(EXERCISE DESCRIPTION):
Could you print the Brightlingsea protest account, word for word, from "I didn't see" to "it still does."?

(PASSAGE):
*** Block opens ***

FIRST-HAND Tilly Merritt, 78, of Brightlingsea explains her animal war
WHEN you live in a little town like Brightlingsea you don't think of these things. You hear about them, of course, but you never expect it to happen outside your house. We had a meeting in the community hall in January about these lorries with their animals and that's when I decided we should do something about it.

I didn't see anything about it on the telly - I just heard about it at that meeting and I knew it was wrong, so the next morning I went down to the docks to protest. I've never done anything like that before but it seems like the right thing to do - it still does.

At first I was on my own, but soon a few others came down and we had quite a crowd. I always take a chair with me now and wear my yellow jacket - it helps you get noticed and it keeps you warm.

I've got a badge which says I'm not an OAP, I'm a recycled teenager. Well, of course I am an OAP, but I feel a lot younger doing this. Before this, if I wasn't doing anything I would just be looking after my garden. I suppose some people see me as a sort of a leader. I hear them say, "Oh well, if Tilly's going down there, we're going too."

I'm 78 and I'm a widow. But I've always been a very busy person. I still go around visiting old people and we play draughts. It's a bit of fun for them. I worked with children for 14 years as a school dinner lady in Poplar, east London, and then for another 14 years as a domestic in a hospital. I've always cared about people, and I feel the same way about these animals.

This has been the 13th week of protesting and I'm not going to stop. The first time I saw the animals coming through, their little faces were looking at me as if they were asking me to help. A lot of them I see have got bleeding faces and there was one the other day with its leg stuck right through the side of the lorry. We heard there were some dead ones in one of the lorries but they still don't remove them.

It's had a big effect on me, all this business. You can't really think of anything else. Before, when I left the house, I used to think, "Oh, I must do this or do that when I go into town," but now I just go straight out the front door without thinking. It's on my mind the whole time. I've never really been scared when I've been in a protest, it's more anger that you feel, and hatred.

What the police are doing is unbelievable. Really, you wouldn't believe it if you saw it. One day in February I was sitting in my chair in the road and the others were sat behind me. The police heavy gang turn up, hundreds of them in their heavy boots, and start kicking us and punching us. Well, I wasn't moving, so they got hold of me and flung me over to the other side of the road. I had to have five stitches in my legs after that. You say things you shouldn't say to the police and the lorry drivers.

You blame a lot of people. I was brought up to respect the police, they were your friends. But now it's all changed.

Some days there are so many of them. The cars come first, about 20 or 30 of them, then the motorbikes and then the vans. When they stop they all jump out and run towards you, swearing and shouting: get out of the way, get over there, do this, go there. Of course they only swear at you when their governors can't hear. I've sworn back,I must admit.

My children are concerned about me. I've got one son and one daughter, two grandsons, two granddaughters and one great-grandson. My son is against me doing this and my daughter says I've got to take care, but I'm all right really. After all, I lived through the war in London. My house was blown apart, I lost three relations and two brothers-in-law.

They were hard times, but in some ways this is worse because at least back then we were all on the same side. I wouldn't risk my life for these animals, though - it doesn't do the animals any good if you die. It'll be people's voices that stop this. I know I'm going to get kicked and shoved a bit, but I can take that. I'm fairly tough, you know.

*** Block closes ***

(RECORDS SHOWN):

*** Block opens ***

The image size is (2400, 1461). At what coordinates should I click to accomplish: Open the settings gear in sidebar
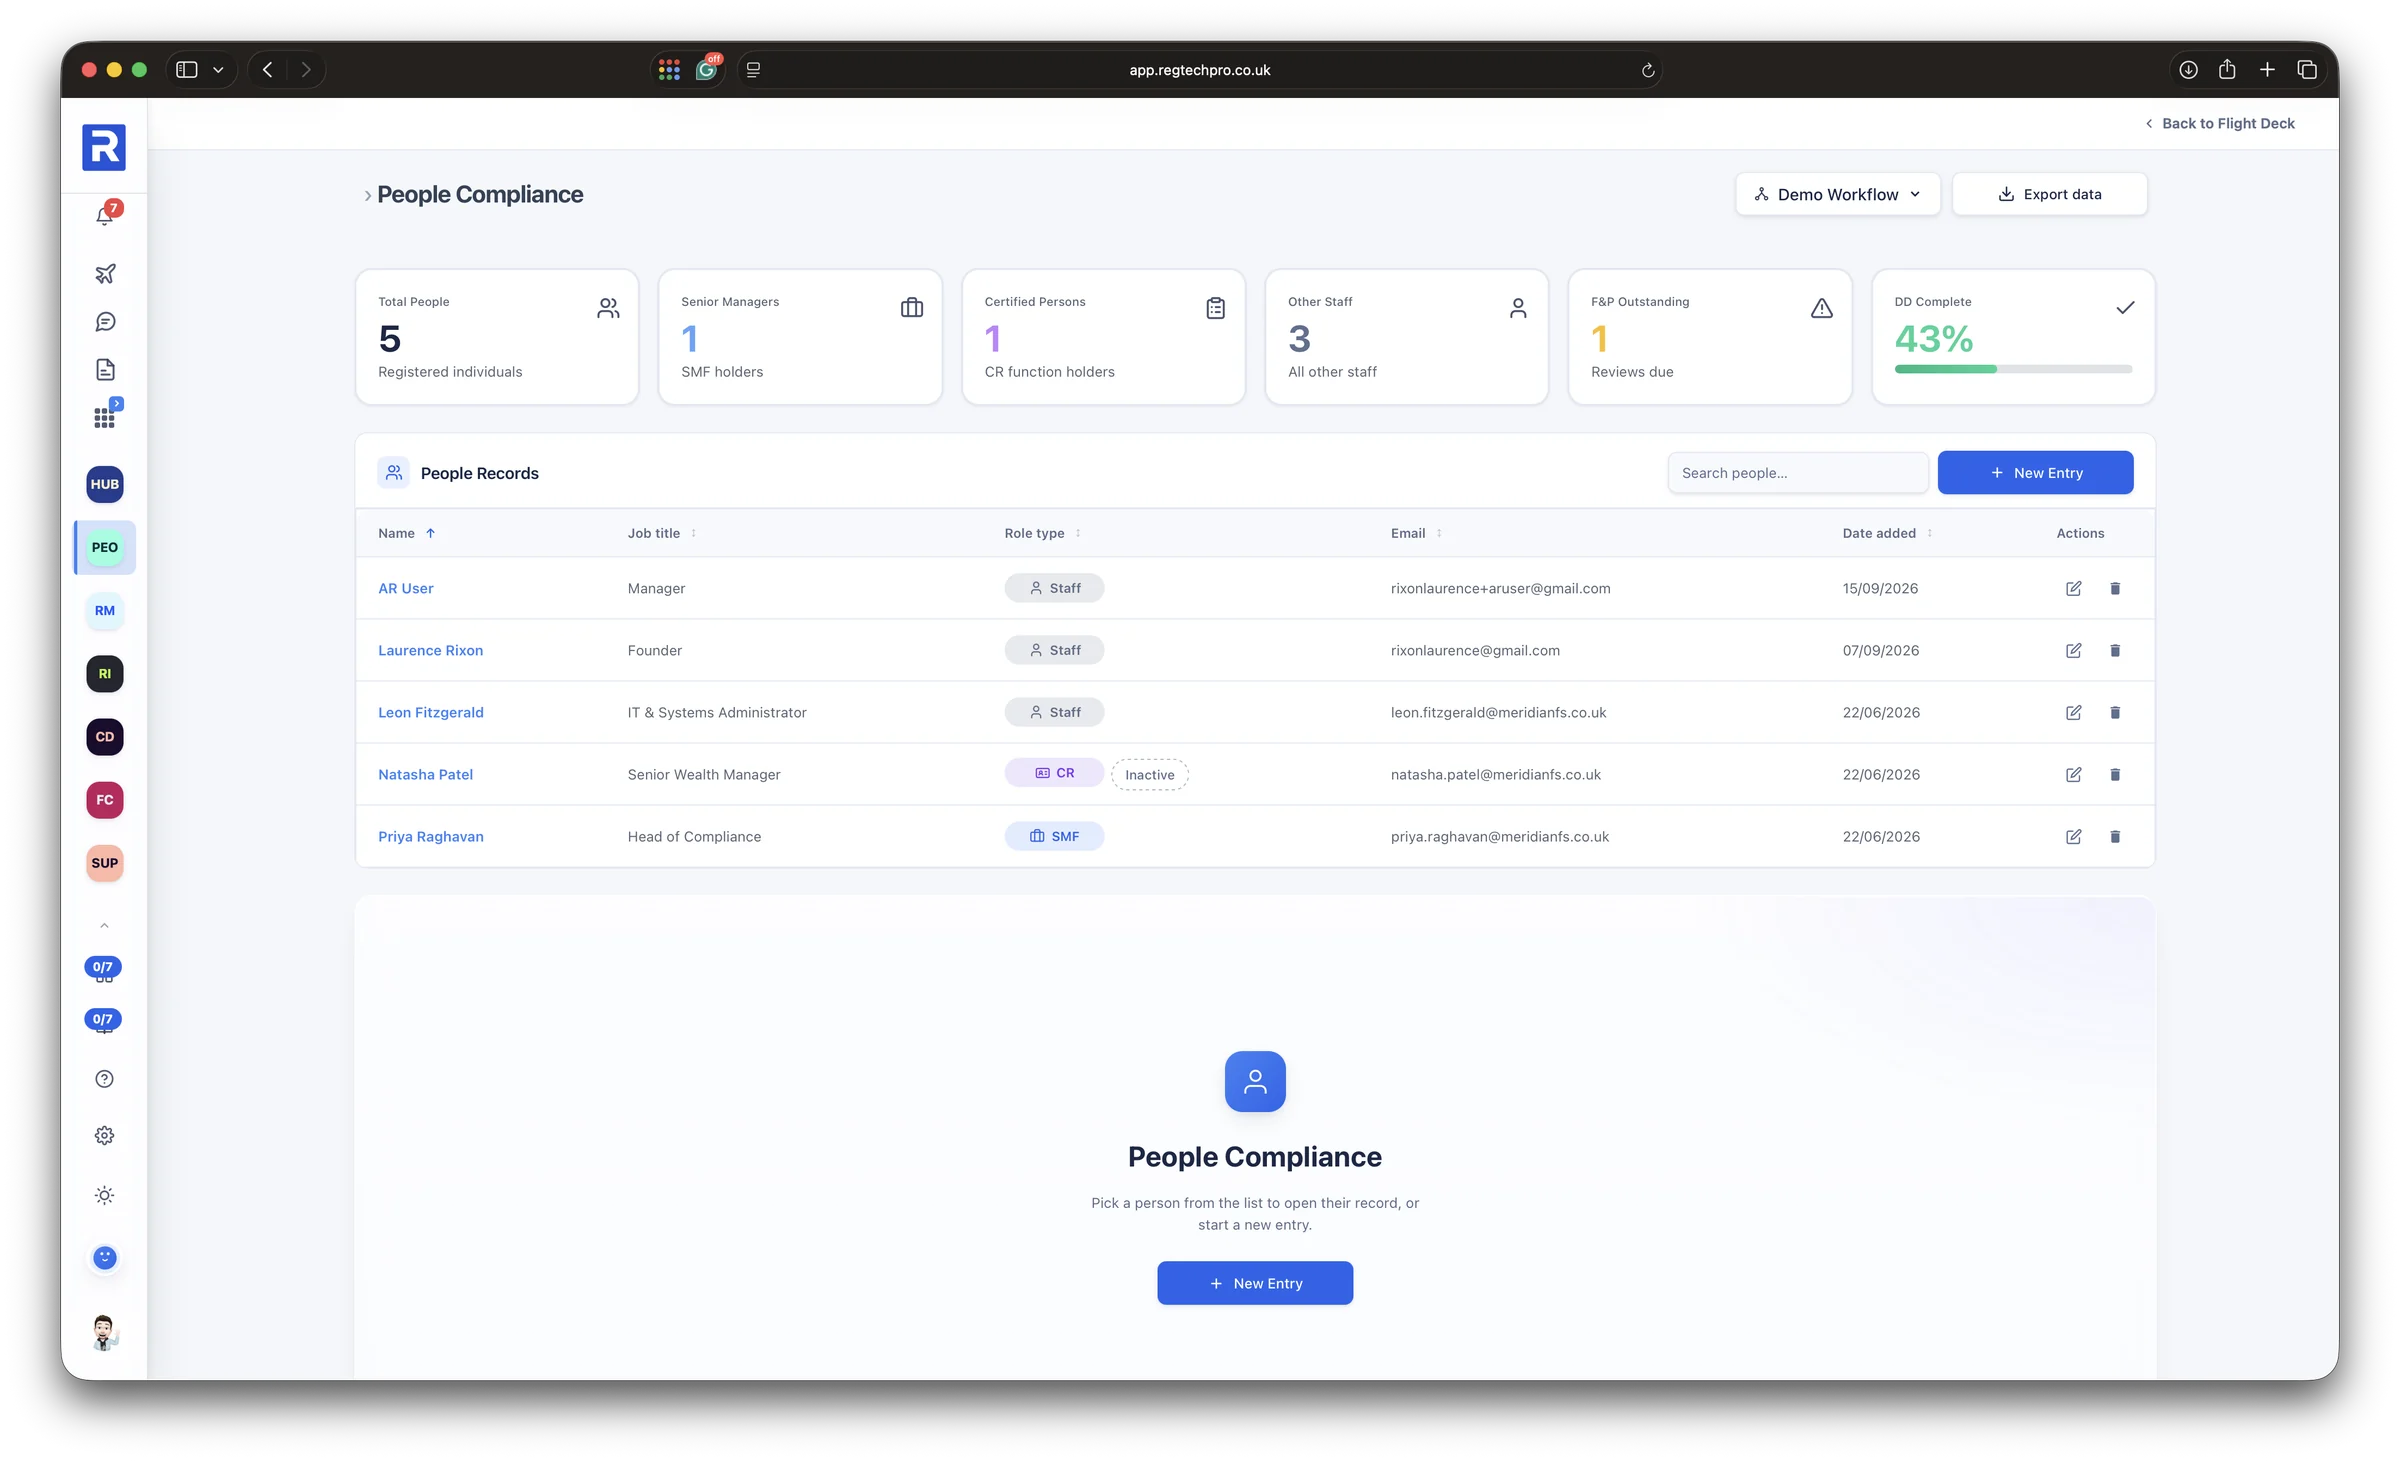[x=105, y=1136]
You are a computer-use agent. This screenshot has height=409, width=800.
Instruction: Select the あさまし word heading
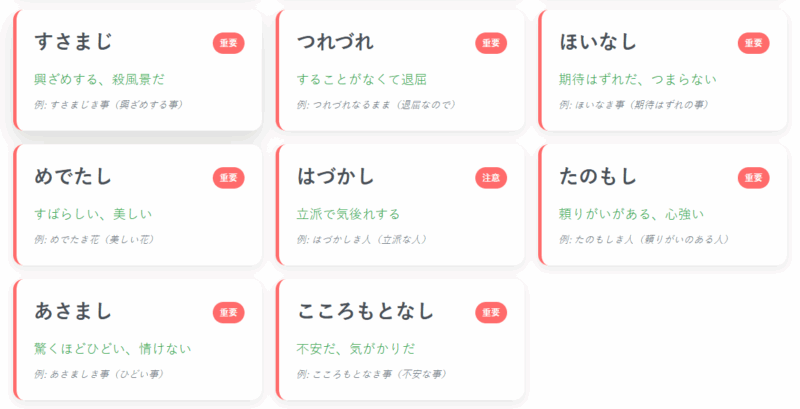click(73, 312)
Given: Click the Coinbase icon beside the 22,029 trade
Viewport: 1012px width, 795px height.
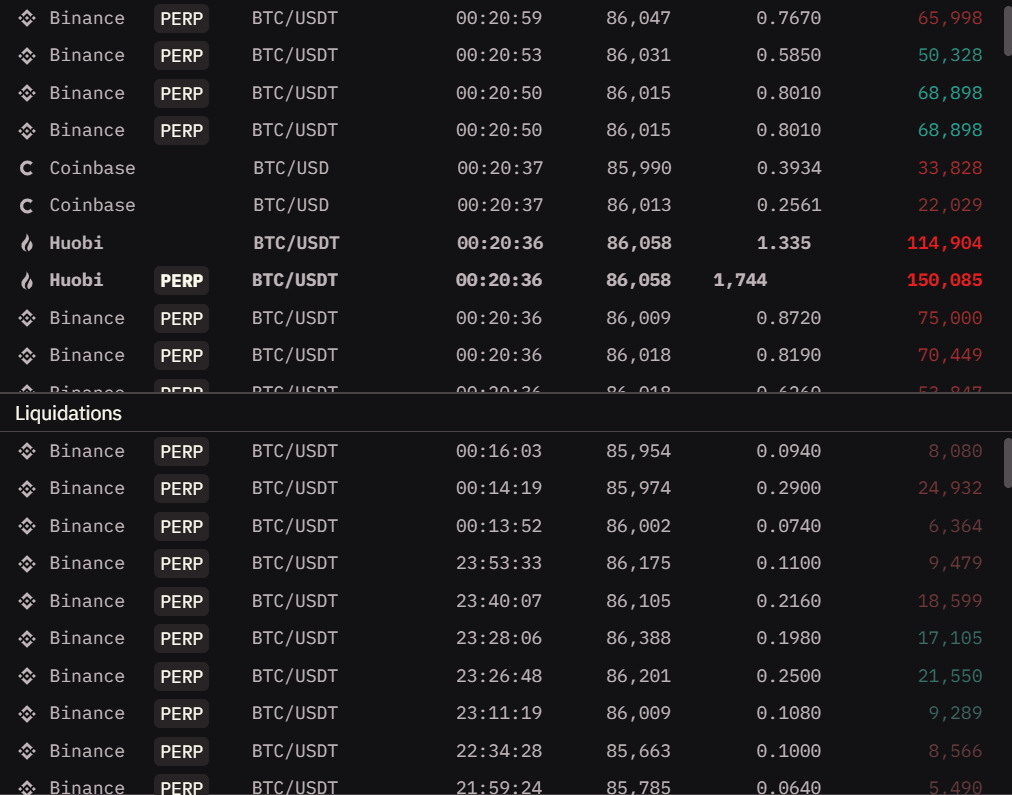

*** Block closes ***

(TASK RESULT):
I didn't see anything about it on the telly - I just heard about it at that meeting and I knew it was wrong, so the next morning I went down to the docks to protest. I've never done anything like that before but it seems like the right thing to do - it still does.